### Problem description
While leaving the pictures out, set down only the lines from the one with "Revista de Derecho" through the end of the records, exactly as they stand.
============================================================
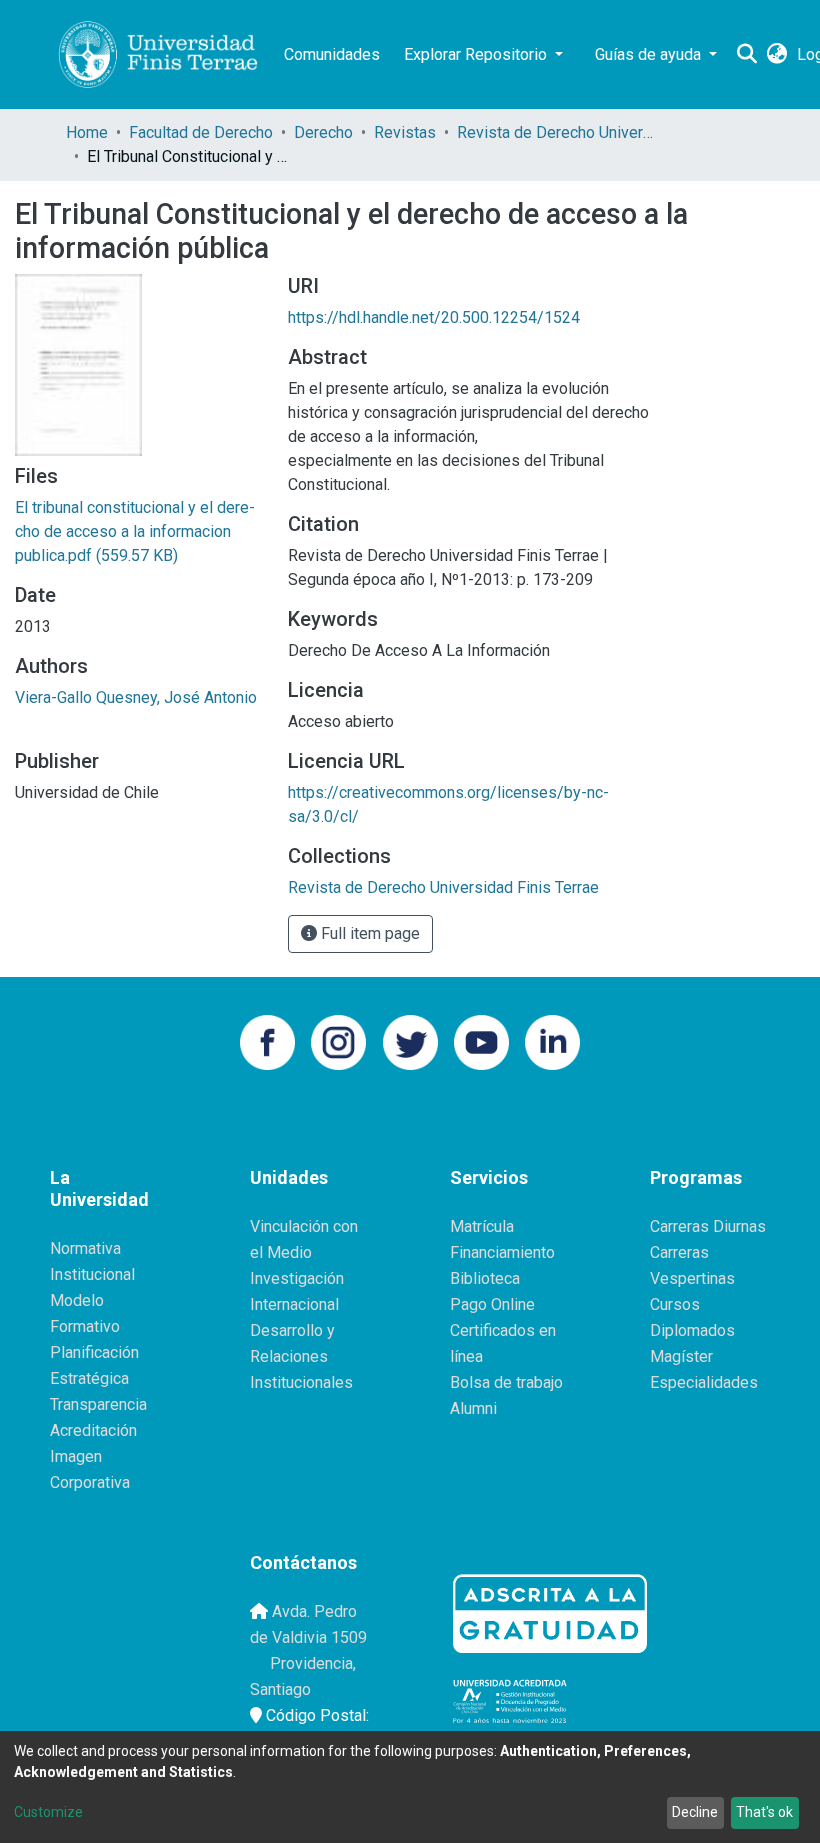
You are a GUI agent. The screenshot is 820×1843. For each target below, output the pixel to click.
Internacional (294, 1304)
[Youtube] (481, 1040)
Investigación (297, 1278)
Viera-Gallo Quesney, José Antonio (136, 697)
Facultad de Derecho (201, 132)
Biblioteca (485, 1278)
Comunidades (332, 54)
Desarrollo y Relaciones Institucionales (301, 1356)
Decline (695, 1812)
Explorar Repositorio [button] (477, 54)
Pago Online (492, 1304)
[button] (776, 55)
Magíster (681, 1356)
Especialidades (704, 1382)
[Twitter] (410, 1040)
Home (87, 132)
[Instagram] (338, 1040)
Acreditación (93, 1430)
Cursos (675, 1304)
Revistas (405, 132)
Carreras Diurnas (708, 1226)
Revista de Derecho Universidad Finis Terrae (557, 132)
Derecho (323, 132)
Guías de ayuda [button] (650, 54)
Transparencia (98, 1404)
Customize (48, 1812)
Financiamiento (502, 1252)
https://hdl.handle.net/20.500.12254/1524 (434, 317)
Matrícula (482, 1226)
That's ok (764, 1812)
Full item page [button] (368, 933)
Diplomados (692, 1330)
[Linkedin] (552, 1040)
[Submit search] (746, 55)
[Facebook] (267, 1040)
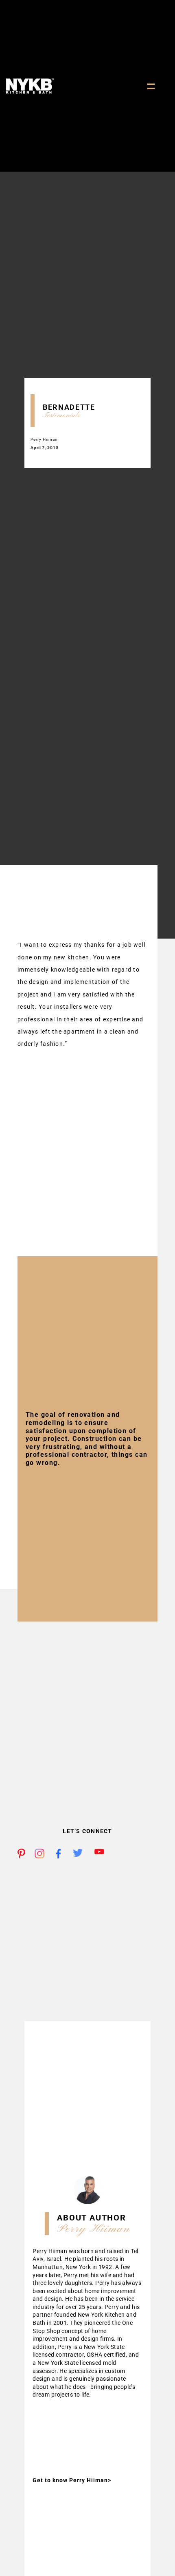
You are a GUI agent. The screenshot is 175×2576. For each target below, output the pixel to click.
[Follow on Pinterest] (22, 1853)
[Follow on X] (78, 1853)
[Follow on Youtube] (99, 1853)
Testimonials (61, 415)
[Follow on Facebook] (61, 1853)
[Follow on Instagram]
============================================================
### Task answer
Revista de Derecho Universidad Finis Terrae (557, 132)
Derecho (323, 132)
Guías de ayuda [button] (650, 54)
Transparencia (98, 1404)
Customize (48, 1812)
Financiamiento (502, 1252)
https://hdl.handle.net/20.500.12254/1524 (434, 317)
Matrícula (482, 1226)
That's ok (764, 1812)
Full item page [button] (368, 933)
Diplomados (692, 1330)
[Linkedin] (552, 1040)
[Submit search] (746, 55)
[Facebook] (267, 1040)
You are a GUI agent. The screenshot is 175×2576. For each target below, output the pixel to click.
[Follow on Pinterest] (22, 1853)
[Follow on X] (78, 1853)
[Follow on Youtube] (99, 1853)
Testimonials (61, 415)
[Follow on Facebook] (61, 1853)
[Follow on Instagram]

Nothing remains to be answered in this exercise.